One day from here would bring them to the edge of the snow, and they debated as to the best course to pursue. Some of them were fearful they could not cross the snow with the oxen, for it seemed to be quite deep. The best place to cross seemed directly west of them. South was a higher peak, and to the north it was surely impassible. There seemed to be a faint sign of a trail from this point towards the lowest point in the snow mountains. There were some bones of cattle around the springs which they thought was an indication that in years gone by there had been some traveling on this trail. There surely would be water in the snow which could be got by melting it, and on the whole it seemed best to make the attempt to cross at the lowest place. There were no signs of travel except the trail which had not been used in years, not signs of civilization except the bones.

Starting from the water holes which showed no signs of having been used for several years, their next camp was, as they had calculated, on the edge of the snow where they found plenty of dry juniper trees for fire. and of course plenty of water.

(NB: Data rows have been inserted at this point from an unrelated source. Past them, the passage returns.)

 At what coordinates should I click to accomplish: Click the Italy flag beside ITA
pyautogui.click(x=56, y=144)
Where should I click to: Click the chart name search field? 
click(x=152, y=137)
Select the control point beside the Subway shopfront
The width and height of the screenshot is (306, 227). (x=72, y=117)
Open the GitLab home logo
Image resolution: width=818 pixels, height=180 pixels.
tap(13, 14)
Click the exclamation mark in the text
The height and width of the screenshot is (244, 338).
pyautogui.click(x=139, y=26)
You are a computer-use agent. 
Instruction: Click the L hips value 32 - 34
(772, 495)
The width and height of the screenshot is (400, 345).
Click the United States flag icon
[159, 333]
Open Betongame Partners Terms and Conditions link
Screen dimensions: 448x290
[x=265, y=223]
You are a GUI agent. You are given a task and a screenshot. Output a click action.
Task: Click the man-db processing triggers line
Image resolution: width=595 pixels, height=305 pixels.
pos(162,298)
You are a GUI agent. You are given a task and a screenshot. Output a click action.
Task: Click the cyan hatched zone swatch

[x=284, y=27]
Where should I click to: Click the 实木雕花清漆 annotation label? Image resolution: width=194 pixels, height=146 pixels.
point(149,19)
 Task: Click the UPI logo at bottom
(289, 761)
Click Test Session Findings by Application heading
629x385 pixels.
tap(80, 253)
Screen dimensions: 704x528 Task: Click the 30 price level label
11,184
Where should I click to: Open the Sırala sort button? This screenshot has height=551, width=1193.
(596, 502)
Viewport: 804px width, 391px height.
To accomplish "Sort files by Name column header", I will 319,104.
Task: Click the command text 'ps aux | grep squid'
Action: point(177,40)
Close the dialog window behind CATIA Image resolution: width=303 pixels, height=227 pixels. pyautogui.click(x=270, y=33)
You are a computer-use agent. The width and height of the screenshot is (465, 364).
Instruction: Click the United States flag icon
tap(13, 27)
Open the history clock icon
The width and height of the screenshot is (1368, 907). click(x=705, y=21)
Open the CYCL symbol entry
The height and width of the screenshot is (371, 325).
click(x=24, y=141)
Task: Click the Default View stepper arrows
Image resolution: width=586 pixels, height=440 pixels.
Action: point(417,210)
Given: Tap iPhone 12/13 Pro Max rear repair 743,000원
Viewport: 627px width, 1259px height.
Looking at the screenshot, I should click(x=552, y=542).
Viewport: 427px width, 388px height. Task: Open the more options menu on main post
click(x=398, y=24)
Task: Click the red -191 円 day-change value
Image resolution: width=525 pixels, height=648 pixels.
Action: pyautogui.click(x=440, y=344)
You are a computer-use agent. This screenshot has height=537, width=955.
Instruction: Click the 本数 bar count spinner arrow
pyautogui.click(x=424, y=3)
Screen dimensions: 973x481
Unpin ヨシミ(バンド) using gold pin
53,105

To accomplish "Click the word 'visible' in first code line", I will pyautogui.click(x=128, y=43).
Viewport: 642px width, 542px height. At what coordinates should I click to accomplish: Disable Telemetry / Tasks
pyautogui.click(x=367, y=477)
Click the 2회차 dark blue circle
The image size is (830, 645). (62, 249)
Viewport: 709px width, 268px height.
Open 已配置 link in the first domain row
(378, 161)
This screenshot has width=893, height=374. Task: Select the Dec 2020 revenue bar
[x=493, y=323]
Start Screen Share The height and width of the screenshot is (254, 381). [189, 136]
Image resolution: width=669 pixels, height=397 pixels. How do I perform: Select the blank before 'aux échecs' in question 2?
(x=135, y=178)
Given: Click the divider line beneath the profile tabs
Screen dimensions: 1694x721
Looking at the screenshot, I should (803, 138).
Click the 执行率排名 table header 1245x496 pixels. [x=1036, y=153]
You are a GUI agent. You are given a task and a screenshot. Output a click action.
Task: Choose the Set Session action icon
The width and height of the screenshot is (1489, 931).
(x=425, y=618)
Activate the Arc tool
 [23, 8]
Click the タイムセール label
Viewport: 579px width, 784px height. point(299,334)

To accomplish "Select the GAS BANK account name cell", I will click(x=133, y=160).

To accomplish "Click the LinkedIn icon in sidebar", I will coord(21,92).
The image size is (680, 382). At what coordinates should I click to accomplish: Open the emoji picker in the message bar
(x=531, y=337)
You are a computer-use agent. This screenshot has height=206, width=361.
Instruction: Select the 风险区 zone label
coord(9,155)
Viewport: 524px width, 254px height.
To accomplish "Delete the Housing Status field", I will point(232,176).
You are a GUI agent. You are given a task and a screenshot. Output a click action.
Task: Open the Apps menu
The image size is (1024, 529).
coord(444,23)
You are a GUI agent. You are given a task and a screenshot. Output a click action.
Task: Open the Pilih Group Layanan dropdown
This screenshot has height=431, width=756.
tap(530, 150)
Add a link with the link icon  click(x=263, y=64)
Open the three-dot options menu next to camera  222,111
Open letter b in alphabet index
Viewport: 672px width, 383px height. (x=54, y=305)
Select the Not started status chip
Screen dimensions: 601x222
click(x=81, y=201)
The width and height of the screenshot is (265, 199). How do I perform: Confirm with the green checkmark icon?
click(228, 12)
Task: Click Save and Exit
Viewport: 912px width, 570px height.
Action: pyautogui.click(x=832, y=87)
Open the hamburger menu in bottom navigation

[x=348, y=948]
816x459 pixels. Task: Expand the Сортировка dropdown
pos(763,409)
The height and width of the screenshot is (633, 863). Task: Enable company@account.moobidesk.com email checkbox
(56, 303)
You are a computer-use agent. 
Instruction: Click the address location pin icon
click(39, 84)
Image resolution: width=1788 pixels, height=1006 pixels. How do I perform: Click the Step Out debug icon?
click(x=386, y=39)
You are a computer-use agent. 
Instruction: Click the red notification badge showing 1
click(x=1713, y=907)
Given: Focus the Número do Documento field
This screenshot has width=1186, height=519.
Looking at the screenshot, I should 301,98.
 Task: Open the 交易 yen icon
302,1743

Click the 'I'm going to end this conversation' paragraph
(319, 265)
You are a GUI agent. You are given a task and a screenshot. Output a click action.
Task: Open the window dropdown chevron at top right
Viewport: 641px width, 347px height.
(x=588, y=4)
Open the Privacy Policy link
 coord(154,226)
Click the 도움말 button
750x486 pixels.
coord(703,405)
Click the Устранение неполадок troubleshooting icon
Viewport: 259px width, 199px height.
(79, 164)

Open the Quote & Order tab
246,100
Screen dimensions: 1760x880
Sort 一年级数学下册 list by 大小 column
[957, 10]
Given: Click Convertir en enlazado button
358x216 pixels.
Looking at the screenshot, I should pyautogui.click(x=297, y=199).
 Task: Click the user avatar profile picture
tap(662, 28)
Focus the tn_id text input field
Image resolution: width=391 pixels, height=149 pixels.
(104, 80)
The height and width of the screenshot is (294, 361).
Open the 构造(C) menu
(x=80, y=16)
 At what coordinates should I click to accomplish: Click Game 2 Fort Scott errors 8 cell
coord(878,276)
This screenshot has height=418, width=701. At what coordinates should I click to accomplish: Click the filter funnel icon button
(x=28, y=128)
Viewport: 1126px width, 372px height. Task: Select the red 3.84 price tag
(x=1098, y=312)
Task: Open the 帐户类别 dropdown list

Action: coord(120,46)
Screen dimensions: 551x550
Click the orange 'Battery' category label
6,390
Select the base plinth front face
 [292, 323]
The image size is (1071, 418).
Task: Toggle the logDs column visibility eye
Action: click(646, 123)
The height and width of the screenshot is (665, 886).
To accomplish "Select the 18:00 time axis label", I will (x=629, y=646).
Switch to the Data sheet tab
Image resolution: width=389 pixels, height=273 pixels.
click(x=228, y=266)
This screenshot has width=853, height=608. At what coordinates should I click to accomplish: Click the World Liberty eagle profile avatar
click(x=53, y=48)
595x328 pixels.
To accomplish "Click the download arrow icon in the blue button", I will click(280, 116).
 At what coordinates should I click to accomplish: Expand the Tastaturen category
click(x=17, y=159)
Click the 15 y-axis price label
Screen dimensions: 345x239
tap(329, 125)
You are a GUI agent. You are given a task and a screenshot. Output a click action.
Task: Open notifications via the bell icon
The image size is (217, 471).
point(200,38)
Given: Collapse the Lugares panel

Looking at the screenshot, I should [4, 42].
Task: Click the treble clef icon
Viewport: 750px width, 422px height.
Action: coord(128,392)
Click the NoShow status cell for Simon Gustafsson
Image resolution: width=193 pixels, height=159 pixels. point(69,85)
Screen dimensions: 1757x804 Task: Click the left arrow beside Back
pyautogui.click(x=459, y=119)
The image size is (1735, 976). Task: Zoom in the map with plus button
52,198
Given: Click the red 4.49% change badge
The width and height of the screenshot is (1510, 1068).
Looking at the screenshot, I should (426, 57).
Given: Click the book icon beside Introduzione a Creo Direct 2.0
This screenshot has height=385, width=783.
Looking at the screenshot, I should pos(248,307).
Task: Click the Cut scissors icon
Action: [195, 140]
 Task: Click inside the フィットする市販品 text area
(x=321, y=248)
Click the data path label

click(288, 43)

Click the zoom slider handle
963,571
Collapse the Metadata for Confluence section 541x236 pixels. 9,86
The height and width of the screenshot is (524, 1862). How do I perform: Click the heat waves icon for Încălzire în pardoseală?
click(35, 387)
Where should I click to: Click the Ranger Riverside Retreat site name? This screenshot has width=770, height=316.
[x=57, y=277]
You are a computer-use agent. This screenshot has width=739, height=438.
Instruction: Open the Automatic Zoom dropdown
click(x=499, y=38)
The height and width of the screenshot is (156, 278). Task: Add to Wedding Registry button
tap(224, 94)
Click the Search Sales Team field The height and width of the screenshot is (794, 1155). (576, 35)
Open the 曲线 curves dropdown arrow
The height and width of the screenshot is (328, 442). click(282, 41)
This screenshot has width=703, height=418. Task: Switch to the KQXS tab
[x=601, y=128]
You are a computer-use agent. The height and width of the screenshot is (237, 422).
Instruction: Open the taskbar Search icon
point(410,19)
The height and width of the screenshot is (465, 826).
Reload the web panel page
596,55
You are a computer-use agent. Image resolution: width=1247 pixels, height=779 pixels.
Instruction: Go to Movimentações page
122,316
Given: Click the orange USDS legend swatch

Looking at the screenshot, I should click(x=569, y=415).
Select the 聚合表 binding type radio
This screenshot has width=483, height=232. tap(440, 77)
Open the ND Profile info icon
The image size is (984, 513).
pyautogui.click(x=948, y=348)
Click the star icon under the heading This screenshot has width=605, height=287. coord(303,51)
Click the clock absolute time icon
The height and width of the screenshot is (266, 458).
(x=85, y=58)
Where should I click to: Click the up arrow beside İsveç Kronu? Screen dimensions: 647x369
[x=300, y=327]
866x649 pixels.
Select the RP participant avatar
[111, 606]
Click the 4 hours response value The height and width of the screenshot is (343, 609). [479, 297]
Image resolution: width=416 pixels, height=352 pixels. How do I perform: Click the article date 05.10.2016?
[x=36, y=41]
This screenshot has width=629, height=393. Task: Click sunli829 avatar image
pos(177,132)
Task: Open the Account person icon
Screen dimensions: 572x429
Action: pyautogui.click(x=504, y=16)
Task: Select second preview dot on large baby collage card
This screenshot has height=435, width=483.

Here they killed an ox and fed the hungry so that they were pretty well refreshed. This was an elevated place and they could look back over the trail across the desert for, what seemed to them, a hundred miles, and the great dangers of their journey were discussed. Said one of them to Tom Shannon:--"Tom, you killed the first game we have come across in two months. Even the buzzards and coyotes knew better than to go out in into the country where the cursed Mormon saint sent us numbskulls." Another said that while they had been seeking a heaven on earth they had passed through purgatory, or perhaps a worse place still nearer the one from which sulphurous fumes arise, and now they hoped that there might be a somewhat more heavenly place beyond the snow. One who had been silent seemed awakened by inspiration and spoke in impromptu lines somewhat as follows, as he pointed out to the dim distance:--

"Yonder in mountains' gray beauty,
Wealth and fame decay.
Yonder, the sands of the desert,
Yonder, the salt of the sea,
Yonder, a fiery furnace,
Yonder, the bones of our friends,
Yonder the old and the young
Lie scattered along the way."

Some even confessed the desperate thoughts that had come to their minds when they were choking and starving. We have mentioned four of the train who had perished beside the trail and it will be remembered that one party of eleven started out on foot before the wagons were abandoned by the rest of the party. Nothing was heard of these for seven years, but long afterward nine skeletons were found at the remains of a camp, and the other two were afterward seen in the gold fields. When spoken to about this party, they burst into tears and could not talk of it. So it is known that at least thirteen men perished in the country which has well been named Death Valley.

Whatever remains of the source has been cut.